▼

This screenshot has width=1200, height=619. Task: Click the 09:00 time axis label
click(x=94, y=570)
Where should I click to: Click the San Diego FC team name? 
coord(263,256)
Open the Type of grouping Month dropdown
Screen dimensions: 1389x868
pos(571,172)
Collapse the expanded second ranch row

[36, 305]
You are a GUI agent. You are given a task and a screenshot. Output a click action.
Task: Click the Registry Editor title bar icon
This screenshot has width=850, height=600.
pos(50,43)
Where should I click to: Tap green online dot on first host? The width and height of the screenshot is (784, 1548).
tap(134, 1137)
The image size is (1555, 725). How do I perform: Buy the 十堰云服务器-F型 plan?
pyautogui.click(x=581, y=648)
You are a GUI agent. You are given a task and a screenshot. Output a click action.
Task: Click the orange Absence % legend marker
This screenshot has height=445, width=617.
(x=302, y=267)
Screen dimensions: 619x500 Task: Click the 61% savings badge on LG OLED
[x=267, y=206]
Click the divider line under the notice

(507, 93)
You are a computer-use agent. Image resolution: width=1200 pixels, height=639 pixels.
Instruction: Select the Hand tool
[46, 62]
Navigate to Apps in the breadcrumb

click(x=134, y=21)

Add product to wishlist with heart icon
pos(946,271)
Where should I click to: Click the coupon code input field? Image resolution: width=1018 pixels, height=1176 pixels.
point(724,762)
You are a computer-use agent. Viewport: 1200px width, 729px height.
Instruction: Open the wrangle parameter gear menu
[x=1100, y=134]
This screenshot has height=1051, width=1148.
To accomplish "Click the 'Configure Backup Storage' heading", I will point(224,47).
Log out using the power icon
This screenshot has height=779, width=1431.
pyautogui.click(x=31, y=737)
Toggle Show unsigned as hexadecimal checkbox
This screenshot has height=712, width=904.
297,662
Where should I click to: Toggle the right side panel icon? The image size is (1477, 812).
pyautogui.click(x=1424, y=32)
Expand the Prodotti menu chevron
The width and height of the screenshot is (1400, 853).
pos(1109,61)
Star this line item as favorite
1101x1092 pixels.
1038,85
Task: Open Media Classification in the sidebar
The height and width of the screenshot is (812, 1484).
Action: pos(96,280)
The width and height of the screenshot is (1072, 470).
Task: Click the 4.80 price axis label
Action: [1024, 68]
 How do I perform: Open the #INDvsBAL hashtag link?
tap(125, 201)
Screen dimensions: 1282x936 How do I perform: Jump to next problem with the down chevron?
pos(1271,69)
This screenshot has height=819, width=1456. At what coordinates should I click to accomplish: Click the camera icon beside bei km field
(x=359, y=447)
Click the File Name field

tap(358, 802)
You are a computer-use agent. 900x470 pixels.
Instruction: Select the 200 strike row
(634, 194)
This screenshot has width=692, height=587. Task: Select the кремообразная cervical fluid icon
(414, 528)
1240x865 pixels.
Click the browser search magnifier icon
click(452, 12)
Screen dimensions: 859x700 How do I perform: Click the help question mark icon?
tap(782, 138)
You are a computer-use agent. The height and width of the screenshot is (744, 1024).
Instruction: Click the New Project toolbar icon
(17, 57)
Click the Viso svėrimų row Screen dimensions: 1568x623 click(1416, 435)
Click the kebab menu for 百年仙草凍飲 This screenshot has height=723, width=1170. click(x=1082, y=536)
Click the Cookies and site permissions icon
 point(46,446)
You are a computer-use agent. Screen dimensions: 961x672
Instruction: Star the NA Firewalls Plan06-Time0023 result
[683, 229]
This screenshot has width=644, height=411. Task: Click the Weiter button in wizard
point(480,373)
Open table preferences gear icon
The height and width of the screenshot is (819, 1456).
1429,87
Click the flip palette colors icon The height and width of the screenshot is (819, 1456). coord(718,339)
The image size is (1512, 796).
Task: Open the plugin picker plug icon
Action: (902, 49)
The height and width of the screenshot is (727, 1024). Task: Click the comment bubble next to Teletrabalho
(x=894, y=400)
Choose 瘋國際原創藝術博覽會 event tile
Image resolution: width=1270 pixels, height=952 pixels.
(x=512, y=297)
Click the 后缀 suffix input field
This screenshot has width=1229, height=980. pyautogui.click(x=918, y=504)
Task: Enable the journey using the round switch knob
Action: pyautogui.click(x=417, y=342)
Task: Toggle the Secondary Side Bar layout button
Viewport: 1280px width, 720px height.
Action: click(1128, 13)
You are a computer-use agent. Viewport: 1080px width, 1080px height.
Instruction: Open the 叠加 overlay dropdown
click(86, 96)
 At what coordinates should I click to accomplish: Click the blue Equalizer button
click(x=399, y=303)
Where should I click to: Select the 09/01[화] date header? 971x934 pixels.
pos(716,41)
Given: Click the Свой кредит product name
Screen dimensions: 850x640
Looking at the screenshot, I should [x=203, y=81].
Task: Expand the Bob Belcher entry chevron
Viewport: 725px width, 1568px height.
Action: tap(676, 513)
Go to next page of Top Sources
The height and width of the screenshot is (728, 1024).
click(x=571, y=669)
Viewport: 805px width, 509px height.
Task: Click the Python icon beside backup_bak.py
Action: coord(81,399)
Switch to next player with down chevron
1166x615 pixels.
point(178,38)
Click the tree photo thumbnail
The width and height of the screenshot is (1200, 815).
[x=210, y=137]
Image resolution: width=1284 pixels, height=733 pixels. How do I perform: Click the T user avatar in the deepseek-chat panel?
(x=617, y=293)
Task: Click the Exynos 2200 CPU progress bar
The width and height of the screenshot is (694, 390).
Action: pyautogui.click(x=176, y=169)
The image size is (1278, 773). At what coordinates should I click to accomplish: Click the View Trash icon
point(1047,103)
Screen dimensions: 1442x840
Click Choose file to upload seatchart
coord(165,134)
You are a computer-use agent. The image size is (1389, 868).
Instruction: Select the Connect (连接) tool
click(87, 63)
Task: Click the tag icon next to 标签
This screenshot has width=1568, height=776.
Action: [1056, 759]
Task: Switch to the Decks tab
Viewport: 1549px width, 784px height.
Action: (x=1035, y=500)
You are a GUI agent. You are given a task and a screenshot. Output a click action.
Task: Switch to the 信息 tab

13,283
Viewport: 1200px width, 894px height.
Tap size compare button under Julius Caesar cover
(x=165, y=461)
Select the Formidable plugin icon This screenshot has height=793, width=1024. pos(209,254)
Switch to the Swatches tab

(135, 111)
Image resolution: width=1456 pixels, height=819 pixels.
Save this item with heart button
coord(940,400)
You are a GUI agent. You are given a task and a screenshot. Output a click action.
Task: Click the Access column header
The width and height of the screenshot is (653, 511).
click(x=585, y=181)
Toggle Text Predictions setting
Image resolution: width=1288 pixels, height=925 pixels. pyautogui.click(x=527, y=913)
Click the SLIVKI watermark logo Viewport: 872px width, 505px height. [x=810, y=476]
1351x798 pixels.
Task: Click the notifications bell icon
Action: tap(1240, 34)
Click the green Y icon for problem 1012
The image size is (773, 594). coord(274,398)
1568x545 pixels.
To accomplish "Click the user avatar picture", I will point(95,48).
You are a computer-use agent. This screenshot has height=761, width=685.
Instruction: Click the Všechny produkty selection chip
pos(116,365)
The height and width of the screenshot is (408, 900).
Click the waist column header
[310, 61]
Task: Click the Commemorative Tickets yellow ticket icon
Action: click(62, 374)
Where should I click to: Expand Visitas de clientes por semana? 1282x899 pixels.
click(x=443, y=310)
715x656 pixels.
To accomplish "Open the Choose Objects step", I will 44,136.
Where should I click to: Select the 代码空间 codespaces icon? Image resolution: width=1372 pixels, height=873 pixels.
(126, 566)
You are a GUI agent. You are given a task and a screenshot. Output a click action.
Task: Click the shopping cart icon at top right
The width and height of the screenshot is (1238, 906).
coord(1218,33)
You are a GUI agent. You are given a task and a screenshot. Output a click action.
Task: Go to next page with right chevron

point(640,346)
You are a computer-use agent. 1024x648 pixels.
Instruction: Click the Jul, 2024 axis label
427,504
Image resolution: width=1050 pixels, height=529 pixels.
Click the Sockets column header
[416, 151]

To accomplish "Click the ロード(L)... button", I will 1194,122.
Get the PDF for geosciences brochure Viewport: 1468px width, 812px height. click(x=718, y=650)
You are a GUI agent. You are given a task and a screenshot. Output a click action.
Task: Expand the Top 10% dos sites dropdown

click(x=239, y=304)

▲

• **书面请求**: 从第一行起，到包含“pos(946,271)”的那一行为止（首尾两行都算在内），能把这些行输出成一个 JSON 字符串列表吗？每行对应一个字符串，空行不要。

• **任务答复**:
[
  "This screenshot has width=1200, height=619. Task: Click the 09:00 time axis label",
  "click(x=94, y=570)",
  "Where should I click to: Click the San Diego FC team name? ",
  "coord(263,256)",
  "Open the Type of grouping Month dropdown",
  "Screen dimensions: 1389x868",
  "pos(571,172)",
  "Collapse the expanded second ranch row",
  "[36, 305]",
  "You are a GUI agent. You are given a task and a screenshot. Output a click action.",
  "Task: Click the Registry Editor title bar icon",
  "This screenshot has width=850, height=600.",
  "pos(50,43)",
  "Where should I click to: Tap green online dot on first host? The width and height of the screenshot is (784, 1548).",
  "tap(134, 1137)",
  "The image size is (1555, 725). How do I perform: Buy the 十堰云服务器-F型 plan?",
  "pyautogui.click(x=581, y=648)",
  "You are a GUI agent. You are given a task and a screenshot. Output a click action.",
  "Task: Click the orange Absence % legend marker",
  "This screenshot has height=445, width=617.",
  "(x=302, y=267)",
  "Screen dimensions: 619x500 Task: Click the 61% savings badge on LG OLED",
  "[x=267, y=206]",
  "Click the divider line under the notice",
  "(507, 93)",
  "You are a computer-use agent. Image resolution: width=1200 pixels, height=639 pixels.",
  "Instruction: Select the Hand tool",
  "[46, 62]",
  "Navigate to Apps in the breadcrumb",
  "click(x=134, y=21)",
  "Add product to wishlist with heart icon",
  "pos(946,271)"
]